Vehicles are well on their ways to becoming the most sophisticated mobile devices in the IoT or, to use a phrase that is more to the point, the Monetization of Things™ (MoT). Linked to the cloud by wireless technologies, mobile apps, smart chips and onboard computers, connected vehicles are driving new business models and disrupting old ones. The Internet of Things, connected mobility, telematics and the autonomous car are collectively driving insurance carriers to re-think their business.

How insurers are looking beyond premiums

Take the example of transportation service providers. Increasing driver safety, asset yield and capacity/routing optimization are all ways to monetize IoT. As this video illustrates, onboard telematics can provide significant efficiencies and augment the effectiveness of the driver, and support services that assist the driver.

In-vehicle sensors offer a number of Value-Added Services (VAS) that go beyond the immediate benefits to the insurance industry (see Figure below):

  1. Based on their driving profile and real risk factor, insurers can offer personalized and fair policies to customers;
  2. Car manufacturers can include functionality to monitor and alert drivers of the need for repairs;
  3. Since speeding is one of the leading cause of car accidents, the system would also contribute to overall road safety. The technology can contribute to ongoing education of drivers via alerts about excessive speeding or insufficient braking space, leading to efficient crash and claim prediction services.

Value-Added Services (VAS)

Seeing is believing

So how expensive it is going to be to implement such capabilities? We have seen examples of insurance companies working together with fleet managers to gain huge benefits by tuning existing analytics capabilities.

The following demo about Connected Cars has been built using SAS Event Stream Processing, a solution for Streaming Analytics.

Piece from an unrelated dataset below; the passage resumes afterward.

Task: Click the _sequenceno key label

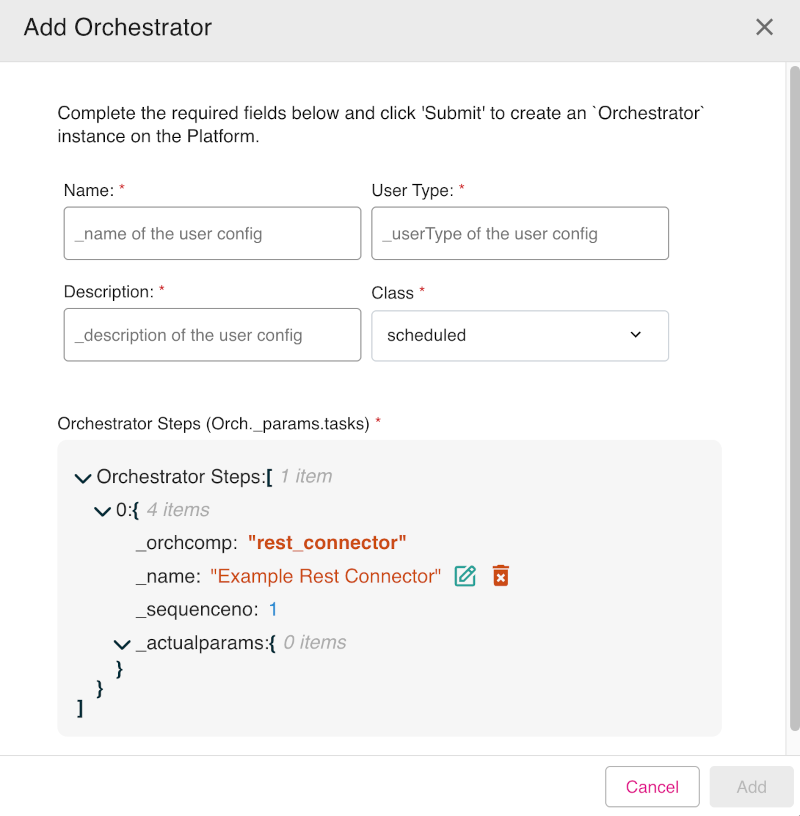Action: pos(197,609)
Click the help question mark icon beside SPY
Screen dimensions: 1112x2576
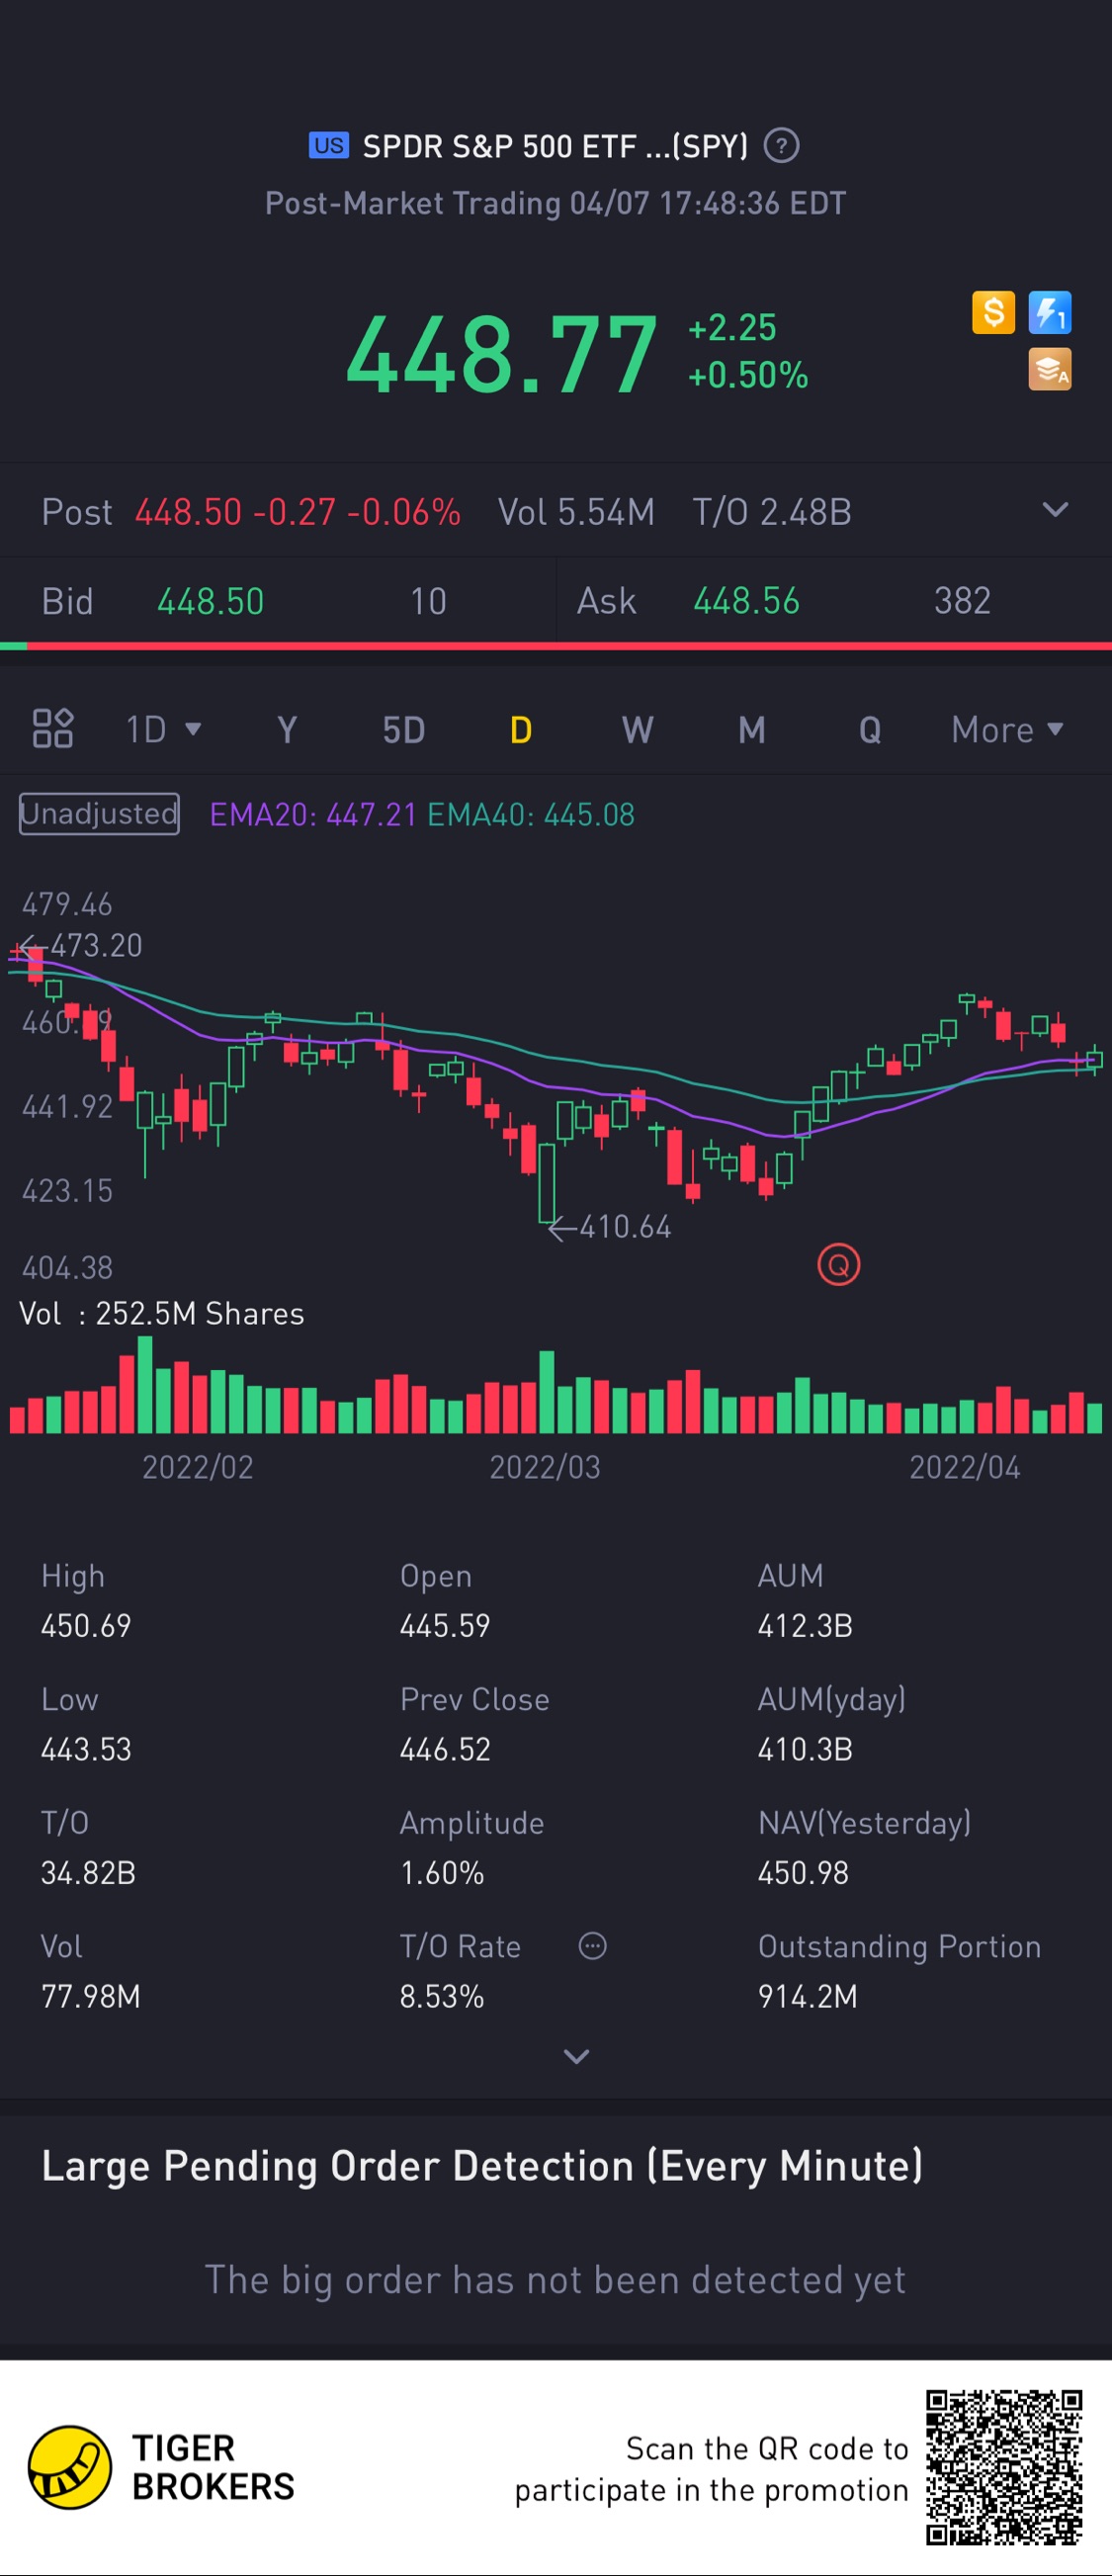[781, 147]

By using a driving simulator it is possible to set some parameters, such as:

  1. Vehicle identifier;
  2. Speed;
  3. Type of road you are currently traveling (highway or town) detected by GPS.

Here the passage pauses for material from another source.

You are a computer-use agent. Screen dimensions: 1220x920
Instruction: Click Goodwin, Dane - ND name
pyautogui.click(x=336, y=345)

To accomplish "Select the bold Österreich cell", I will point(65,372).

Moreover, by clicking on the arrows it is possible to change the car's direction. The simulator shows a summary sentence of what is going on, such as "You are turning right in the city", and, according to road safety policies, notifications are shown in real-time on the driver’s smartphone.

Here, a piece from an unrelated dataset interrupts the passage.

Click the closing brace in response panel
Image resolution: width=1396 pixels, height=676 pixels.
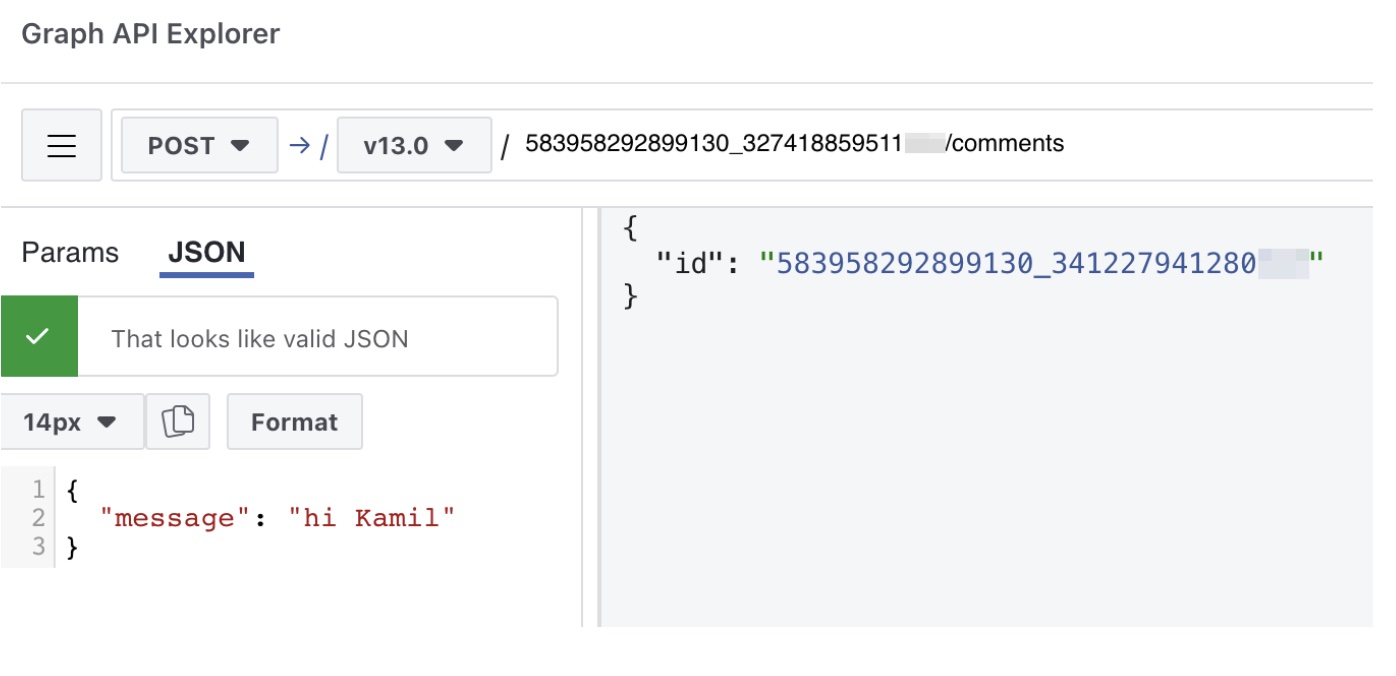[630, 297]
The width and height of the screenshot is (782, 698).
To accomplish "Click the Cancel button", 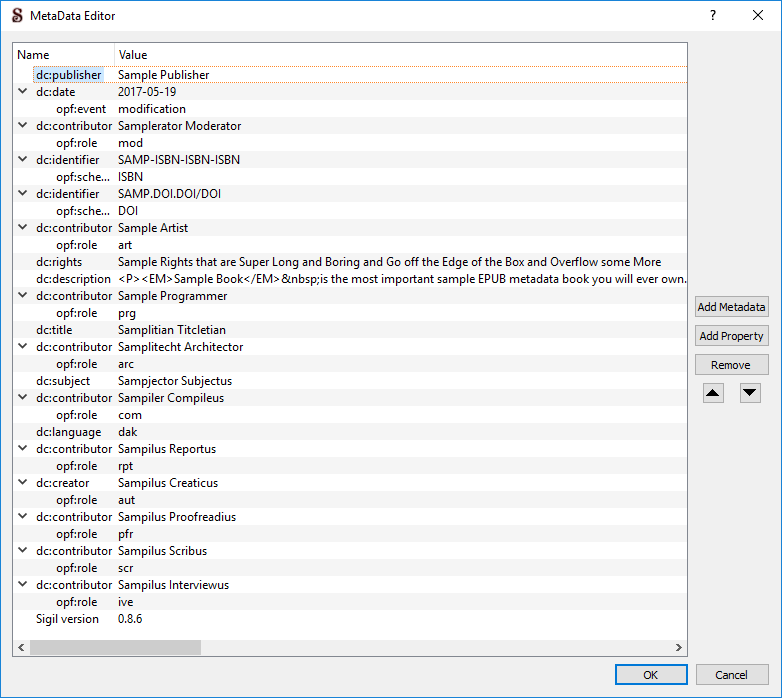I will (732, 675).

Beyond the safety and efficiency factors, there is also the possibility of integrating loyalty and retention facets. For example, if a driver has bene on the road, it will be possible to suggest the nearest coffee stops for a break.

The ecosystem factor

Clearly automotive players are charging ahead with smarter vehicles so all drivers have better information available to them. Insurance companies can gain market share by aligning risk to discounts with better insights. Fleet managers can affect some improvement by equipping themselves with analytics that can tune driver and support performances. But we see potential for a quantum leap in monetization when these three parties come together to offer drivers a more holistic experience, and financial reward.

Are you looking to engage with your ecosystem partners to drive better monetization of IoT? I’d love to hear how you are driving these initiatives!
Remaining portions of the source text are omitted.